"C'était de l'esclavage moderne" : mauvais payeurs, les patrons d'un hôtel cantalien condamnés
Les salariés décrivent la même chose, dans cet hôtel de Massiac : des contrats non établis des journées interminables et des salaires payés en liquide. Sans émouvoir les deux patrons, qui s’érigent en exemple de « charité chrétienne ». Ils ont été condamnés.
Elle amène le tribunal sur ce terrain-là, déclenchant malgré elle quelques sourires. « J’ai inventé le restaurant sans serveur, en libre-service 24 heures sur 24, parce qu’on ne trouvait plus personne pour travailler. C’est passé à la télévision ! », revendique Christine Boyer, à la tête de plusieurs hôtels dans le Cantal, dont celui de La Poste à Massiac, devenu Les portes du Cantal. Plus tard, elle poussera son dernier concept, « les clients qui font eux-mêmes leur chambre… », toujours faute de trouver de la main-d’œuvre.
Ce sont pourtant d’anciens salariés qui ont poussé les portes de la gendarmerie pour dénoncer les pratiques de cette dynamique sexagénaire et de son fils, Pierre Hajfani, 32 ans.
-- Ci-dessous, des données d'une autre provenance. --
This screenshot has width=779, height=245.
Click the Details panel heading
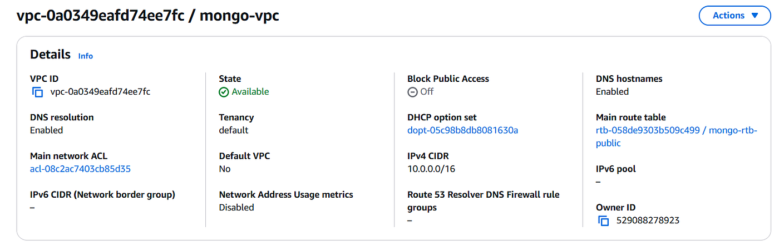coord(51,55)
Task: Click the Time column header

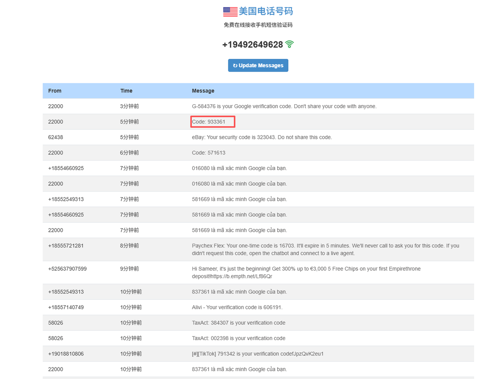Action: 126,91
Jeunes saisonniers, ils l’ont croisée dans un autre hôtel qu’il gère, à plusieurs centaines de kilomètres. Désireux de travailler, ils reviennent avec lui dans le Cantal, expliquent avoir nettoyé les chambres et mis en place les petits-déjeuners pendant tout un week-end.
Ils demandent un contrat, qui n’arrive pas, puis ils s’en vont, payés 120 € en liquide. Les gendarmes trouvent, en tout, quatre salariés dénonçant, d’avril à septembre 2022, des plannings flous, des difficultés à être payés, à avoir un contrat. « C’est de l’esclavagisme moderne », explique l’une d’elles, qui indique avoir fait 131 heures en 10 jours.
« Il valait mieux qu’elle parte, elle était alcoolique et son chat a pissé partout dans notre appartement », grince Christine Boyer. Son fils arrondi les angles : « On a voulu aider ces gens et c’est comme ça qu’on est remercié », souffle-t-il.Il jure que les deux jeunes n’ont pas travaillé, « ils ne savaient rien faire, ils observaient juste ». Il aurait proposé un contrat, mais ils seraient partis, pas satisfaits, exigeant « un CDI et un appartement ».
Face aux gendarmes, il avait plutôt précisé qu’ils ne faisaient pas l’affaire car « trop lents ». Les juges s’étonnent : comment peut-on être trop lent en étant juste observateur ? Il soupire. « Le gendarme a mal retranscrit. »
Tout est à l’avenant. Les déclarations préalables à l’embauche pas faites ? Le logiciel de l’Urssaf n’aura pas marché. Le solde de tout compte envoyé tardivement ?
Je n’ai pas les réflexes, je suis un jeune chef d’entreprise…
« Il va falloir se former », conseille la présidente Magali Calvet. Il se fâche : « Par charité, par bonté chrétienne, voilà où l’on se retrouve. J’ai 32 ans, je commence ma carrière et vous allez tout bazarder pour quatre personnes, alors que ça se passe bien avec 66 autres ? La prochaine fois, je n’aiderai pas. » Il laisse sa phrase en suspens, ménage son effet :
C’est dommage, j’ai 10 hôtels…
Sa mère enchaîne : « Ce n’est pas si grave que cela ! » Techniquement, les salariés sont ceux de l’entreprise de nettoyage de son fils, mais c’est elle qui donne les ordres – le tout apparaît nébuleux pour l’inspection du travail. Ils finissent par déclarer des revenus très limités, autour des 2.500 € par mois, à eux deux : « On vit en mangeant les restes de l’hôtel », tente-t-elle, sans convaincre.
« Les bras m’en tombent…, lâche le procureur Paolo Giambiasi. C’est indécent. On peut se défendre, mais il y a quelques limites… » Pour le fils et l’entreprise, il requiert 5.000 et 10.000 € d’amende, ainsi que la publication de la condamnation pour prévenir les demandeurs d’emploi. Pour Christine Boyer, il sollicite également une interdiction de gérer une entreprise pendant cinq ans : elle a déjà été condamnée pour les mêmes faits, au début des années 2000.
Le tribunal a repris les réquisitions : la mère a été condamnée à six mois de prison avec sursis, 5.000 € d’amende et cinq ans sans gérer une entreprise, ainsi que la publication de la décision sur Internet. Le fils échappe à l’interdiction de gérer, mais est également condamné à 5.000 € d’amende. L’entreprise est condamnée, en tant que personne morale, à 10.000 € d’amende.